I have enrolled on this course in December and made some of the smaller items, such as the card slot card wallet. I made 3 before I was almost happy. There is always something that doesn't lend itself to the project, such as the type of leather or tools at your disposal. I used ostrich leg for the front and after a while the very small scales dislocates from the flesh, due to angles of cut, pricking irons used, so I will attempt this again with different materials. I use Japanese style pricking irons ( French style on order) and this definitely impacts on the final look of the product.
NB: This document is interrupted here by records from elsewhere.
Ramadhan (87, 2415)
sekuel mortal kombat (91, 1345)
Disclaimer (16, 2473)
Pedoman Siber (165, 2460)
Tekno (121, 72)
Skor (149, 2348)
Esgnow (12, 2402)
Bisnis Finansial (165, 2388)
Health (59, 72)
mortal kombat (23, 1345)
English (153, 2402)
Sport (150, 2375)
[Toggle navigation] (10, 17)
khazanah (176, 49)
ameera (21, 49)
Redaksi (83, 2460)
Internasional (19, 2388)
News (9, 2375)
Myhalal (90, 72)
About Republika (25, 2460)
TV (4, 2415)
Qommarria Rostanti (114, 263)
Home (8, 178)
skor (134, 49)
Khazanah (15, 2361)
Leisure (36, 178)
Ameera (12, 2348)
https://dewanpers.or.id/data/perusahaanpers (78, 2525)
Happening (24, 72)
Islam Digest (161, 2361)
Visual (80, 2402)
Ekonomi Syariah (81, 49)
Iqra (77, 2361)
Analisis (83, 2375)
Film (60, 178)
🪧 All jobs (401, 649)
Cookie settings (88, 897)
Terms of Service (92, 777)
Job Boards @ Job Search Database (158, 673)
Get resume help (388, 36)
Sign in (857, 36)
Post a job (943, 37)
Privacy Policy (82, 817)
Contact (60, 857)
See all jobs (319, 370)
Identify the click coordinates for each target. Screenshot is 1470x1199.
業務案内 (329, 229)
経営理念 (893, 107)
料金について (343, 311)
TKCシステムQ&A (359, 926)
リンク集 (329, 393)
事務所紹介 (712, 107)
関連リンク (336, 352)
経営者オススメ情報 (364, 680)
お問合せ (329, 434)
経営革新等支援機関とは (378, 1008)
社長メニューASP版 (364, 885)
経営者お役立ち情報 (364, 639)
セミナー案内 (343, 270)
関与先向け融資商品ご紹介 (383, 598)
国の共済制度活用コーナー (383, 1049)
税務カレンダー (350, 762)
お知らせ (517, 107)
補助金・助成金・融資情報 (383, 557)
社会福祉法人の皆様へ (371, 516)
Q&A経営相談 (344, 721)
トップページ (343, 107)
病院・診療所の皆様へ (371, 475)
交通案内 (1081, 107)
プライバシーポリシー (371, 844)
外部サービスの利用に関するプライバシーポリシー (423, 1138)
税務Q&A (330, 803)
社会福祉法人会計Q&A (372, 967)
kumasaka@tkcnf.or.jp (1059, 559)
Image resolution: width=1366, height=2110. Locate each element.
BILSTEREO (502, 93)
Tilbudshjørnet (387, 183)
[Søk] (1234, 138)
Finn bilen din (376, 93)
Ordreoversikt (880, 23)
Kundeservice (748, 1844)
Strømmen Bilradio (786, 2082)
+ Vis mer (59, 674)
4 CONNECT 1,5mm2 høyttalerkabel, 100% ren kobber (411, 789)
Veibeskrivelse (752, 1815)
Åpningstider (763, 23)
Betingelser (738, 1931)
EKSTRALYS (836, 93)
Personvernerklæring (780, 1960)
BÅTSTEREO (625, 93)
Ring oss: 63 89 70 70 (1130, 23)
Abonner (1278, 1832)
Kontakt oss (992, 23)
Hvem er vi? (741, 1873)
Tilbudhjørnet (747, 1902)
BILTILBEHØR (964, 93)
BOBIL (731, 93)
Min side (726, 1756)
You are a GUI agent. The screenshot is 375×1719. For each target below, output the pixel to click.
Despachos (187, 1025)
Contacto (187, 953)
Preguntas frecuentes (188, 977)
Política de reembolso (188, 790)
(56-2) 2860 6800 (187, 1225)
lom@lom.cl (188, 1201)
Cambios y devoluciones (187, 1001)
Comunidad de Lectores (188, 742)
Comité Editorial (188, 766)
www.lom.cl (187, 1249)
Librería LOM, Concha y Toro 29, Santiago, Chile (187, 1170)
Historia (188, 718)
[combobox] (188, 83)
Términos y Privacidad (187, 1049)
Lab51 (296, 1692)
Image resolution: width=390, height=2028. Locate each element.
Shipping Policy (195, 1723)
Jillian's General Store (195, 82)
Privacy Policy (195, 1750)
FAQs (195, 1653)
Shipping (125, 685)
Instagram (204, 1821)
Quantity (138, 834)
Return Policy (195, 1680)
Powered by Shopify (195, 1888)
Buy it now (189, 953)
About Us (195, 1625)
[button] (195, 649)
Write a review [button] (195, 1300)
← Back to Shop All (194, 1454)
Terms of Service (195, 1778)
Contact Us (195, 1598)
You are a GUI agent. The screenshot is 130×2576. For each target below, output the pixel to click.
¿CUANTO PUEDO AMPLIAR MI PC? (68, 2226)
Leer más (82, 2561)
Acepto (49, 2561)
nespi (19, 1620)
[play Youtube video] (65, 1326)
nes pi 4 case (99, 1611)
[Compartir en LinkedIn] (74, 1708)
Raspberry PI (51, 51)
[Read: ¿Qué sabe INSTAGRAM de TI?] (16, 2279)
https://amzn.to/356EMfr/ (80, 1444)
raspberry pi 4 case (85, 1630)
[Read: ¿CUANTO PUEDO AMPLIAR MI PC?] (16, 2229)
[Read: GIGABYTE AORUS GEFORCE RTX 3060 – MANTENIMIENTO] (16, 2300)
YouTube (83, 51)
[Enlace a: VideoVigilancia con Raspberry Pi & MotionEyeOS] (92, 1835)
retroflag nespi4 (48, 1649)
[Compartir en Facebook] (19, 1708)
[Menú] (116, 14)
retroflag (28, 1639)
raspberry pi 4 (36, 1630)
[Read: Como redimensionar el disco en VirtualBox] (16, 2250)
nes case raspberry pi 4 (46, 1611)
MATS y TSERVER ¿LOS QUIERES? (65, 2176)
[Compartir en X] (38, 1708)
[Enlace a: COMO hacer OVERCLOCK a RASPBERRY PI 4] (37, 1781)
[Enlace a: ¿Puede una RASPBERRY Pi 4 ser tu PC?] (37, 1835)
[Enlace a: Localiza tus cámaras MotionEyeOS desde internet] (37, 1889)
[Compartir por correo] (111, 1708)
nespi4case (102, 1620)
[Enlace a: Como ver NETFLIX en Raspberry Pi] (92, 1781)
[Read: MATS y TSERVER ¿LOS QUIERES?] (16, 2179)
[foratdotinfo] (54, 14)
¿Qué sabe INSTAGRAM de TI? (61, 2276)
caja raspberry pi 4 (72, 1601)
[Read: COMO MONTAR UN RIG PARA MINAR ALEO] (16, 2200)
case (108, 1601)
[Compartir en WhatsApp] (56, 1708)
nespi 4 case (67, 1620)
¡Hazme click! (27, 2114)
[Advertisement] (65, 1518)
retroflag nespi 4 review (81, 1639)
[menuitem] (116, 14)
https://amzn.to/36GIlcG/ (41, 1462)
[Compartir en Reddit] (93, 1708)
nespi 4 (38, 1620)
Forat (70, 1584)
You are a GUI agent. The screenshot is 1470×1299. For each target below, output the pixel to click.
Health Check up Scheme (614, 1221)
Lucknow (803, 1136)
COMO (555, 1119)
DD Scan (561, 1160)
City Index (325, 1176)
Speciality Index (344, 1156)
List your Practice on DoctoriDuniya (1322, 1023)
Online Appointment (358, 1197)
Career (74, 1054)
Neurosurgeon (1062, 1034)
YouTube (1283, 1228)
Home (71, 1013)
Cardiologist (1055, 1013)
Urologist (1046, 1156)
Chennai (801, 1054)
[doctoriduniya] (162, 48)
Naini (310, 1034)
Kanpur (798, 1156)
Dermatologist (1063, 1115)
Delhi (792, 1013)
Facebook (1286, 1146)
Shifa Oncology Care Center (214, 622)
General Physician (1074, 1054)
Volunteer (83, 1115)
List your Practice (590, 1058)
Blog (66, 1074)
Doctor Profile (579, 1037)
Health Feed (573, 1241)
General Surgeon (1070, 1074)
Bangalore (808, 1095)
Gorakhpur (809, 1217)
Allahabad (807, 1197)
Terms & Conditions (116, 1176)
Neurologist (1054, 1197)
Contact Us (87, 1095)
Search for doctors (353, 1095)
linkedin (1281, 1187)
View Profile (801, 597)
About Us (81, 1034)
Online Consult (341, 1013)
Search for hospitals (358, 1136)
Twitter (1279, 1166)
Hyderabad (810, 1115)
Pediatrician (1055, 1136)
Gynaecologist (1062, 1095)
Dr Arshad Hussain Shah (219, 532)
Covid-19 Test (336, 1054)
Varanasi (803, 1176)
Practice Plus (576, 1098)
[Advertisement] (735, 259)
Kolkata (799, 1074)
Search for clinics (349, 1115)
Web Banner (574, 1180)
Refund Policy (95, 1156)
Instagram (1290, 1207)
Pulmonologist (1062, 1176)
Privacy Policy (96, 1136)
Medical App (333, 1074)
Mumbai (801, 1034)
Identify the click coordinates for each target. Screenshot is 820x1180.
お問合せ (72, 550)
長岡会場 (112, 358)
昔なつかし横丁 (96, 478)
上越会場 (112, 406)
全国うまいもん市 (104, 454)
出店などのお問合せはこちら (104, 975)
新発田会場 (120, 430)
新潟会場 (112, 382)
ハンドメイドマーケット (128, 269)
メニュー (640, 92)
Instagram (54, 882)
I moved on to the De Havilland bag and there also a few lessons learned for the next time. I use a bell skiver and I managed to set it perfectly from the video in this course. Skiving is now a breeze, but the leather pieces wasn't skived down thin enough. 0.1mm over a few pieces makes a difference in the final assembly before stitching. Material choice is also a factor. I used Aneline tanned leather for most and Veg tanned for the zipper cover and handle attachments. The Aneline leather is very soft and results in the piping being too soft and without decent definition. Material and tool availability in South Africa is difficult and lead time is an issue when you want to do something now. I used what I had at my disposal and completed the bag with lots of notes for improvement.
The handles was done in a waxy Aneline with a solid 9mm rubber core. Leather cord in the required dimensions is not available for me.
All stitching was done with 4mm pricking iron and 0.5mm Amyroke thread. 0.6mm would have given a better definition. All edges was finished with Uniters edge paint.